Plaintiff acquired in the conduct of its investment business certain mineral interests in Scurry County, Texas, and in 1949 leased these mineral interests as follows:

To Barnsdall Oil Company for $120,500 bonus money and reserving 3/16 of all oil and gas and other minerals discovered and produced as royalty;

To K. C. Lipscomb and Rodney DeLange for $31,625 bonus money, reserving ¼ of all oil and gas and other minerals discovered and produced as royalty;

To Wm. P. Castleman and Joseph I. O'Neill for $14,327.05 bonus money and reserving ½ of all oil and gas and other minerals discovered and produced as royalty.

In each of said oil and gas leases, which covered separate tracts of land, the lessee conducted successful drilling operations thereon and discovered oil and gas. Accordingly, the plaintiff received for its royalty interest in the year 1949 $81,525.01 and received for its royalty interest for the year 1950 the sum of $257,122.21. It did not report in its income tax returns for either of said years any of said amounts received by it under and by virtue of said oil and gas leases, contending that such was not taxable income to it because the same did not constitute interest, dividends and rents within the law. The Commissioner of Internal Revenue assessed deficiencies for the years involved based upon the inclusion of said amounts as rent income to the plaintiff, and plaintiff paid such deficiencies and filed its claims for refund thereof, and, in turn, brought this suit.

In assessing such deficiencies the Commissioner of Internal Revenue did not allow the plaintiff any exhaustion and depletion for its mineral estate for the years involved.

The applicable statute defines gross income of life insurance companies to mean:

"The gross amount of income received during the taxable year from interest, dividends, and rents." Title 26 U.S.C.A. § 201(c) (1).

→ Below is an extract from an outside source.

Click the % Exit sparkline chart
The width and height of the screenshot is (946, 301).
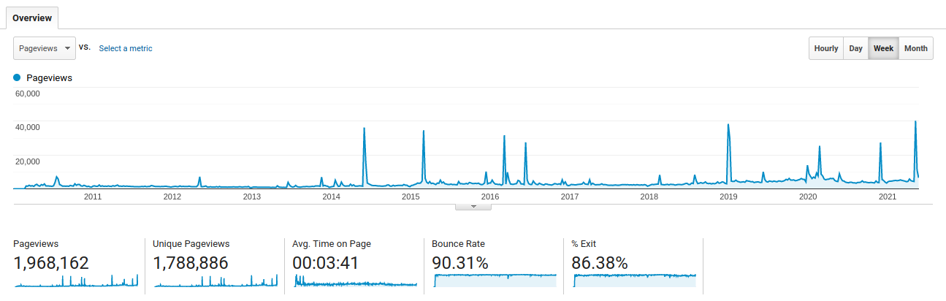click(x=635, y=281)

The definition of "gross income" of life insurance companies has not been changed in any Revenue Act passed by the Congress since it was adopted by the Congress in the Revenue Act of 1921, Section 244(a), 42 Stat. 261, and since that time the Congress has re-enacted said provision in eight different Revenue Acts, Section 244(a), Act of 1924, 43 Stat. 289; Section 244(a), Act of 1926, 44 Stat. 47; Section 202(a), Act of 1928, 45 Stat. 842; Section 202 (a), Act of 1932, 47 Stat. 224; Section 202(a), Act of 1934, 48 Stat. 731; Section 202(a), Act of 1936, 49 Stat. 1710; Section 202(a), Act of 1938, 52 Stat. 447, 523; Section 201(c) (1), Act of 1942, 56 Stat. 798, 868. In addition the Congress has passed Revenue Acts in 1935, 1937, 1939, 1940, 1941, 1943, 1944, 1945, 1948, 1950 and 1951, which have amended various provisions of the Internal Revenue Code, but no amendment was made in this definition of gross income of life insurance companies. Furthermore, the Congress in 1950 amended Section 202(b) of the Internal Revenue Code pertaining to life insurance companies, but left unchanged and unamended said definition of gross income, Act of 1950, 64 Stat. 906, 961, and in the Revenue Act of 1951 amended other provisions of the Internal Revenue Code pertaining to life insurance companies, leaving unchanged and unamended said definition of gross income. Act of 1951, 65 Stat. 452.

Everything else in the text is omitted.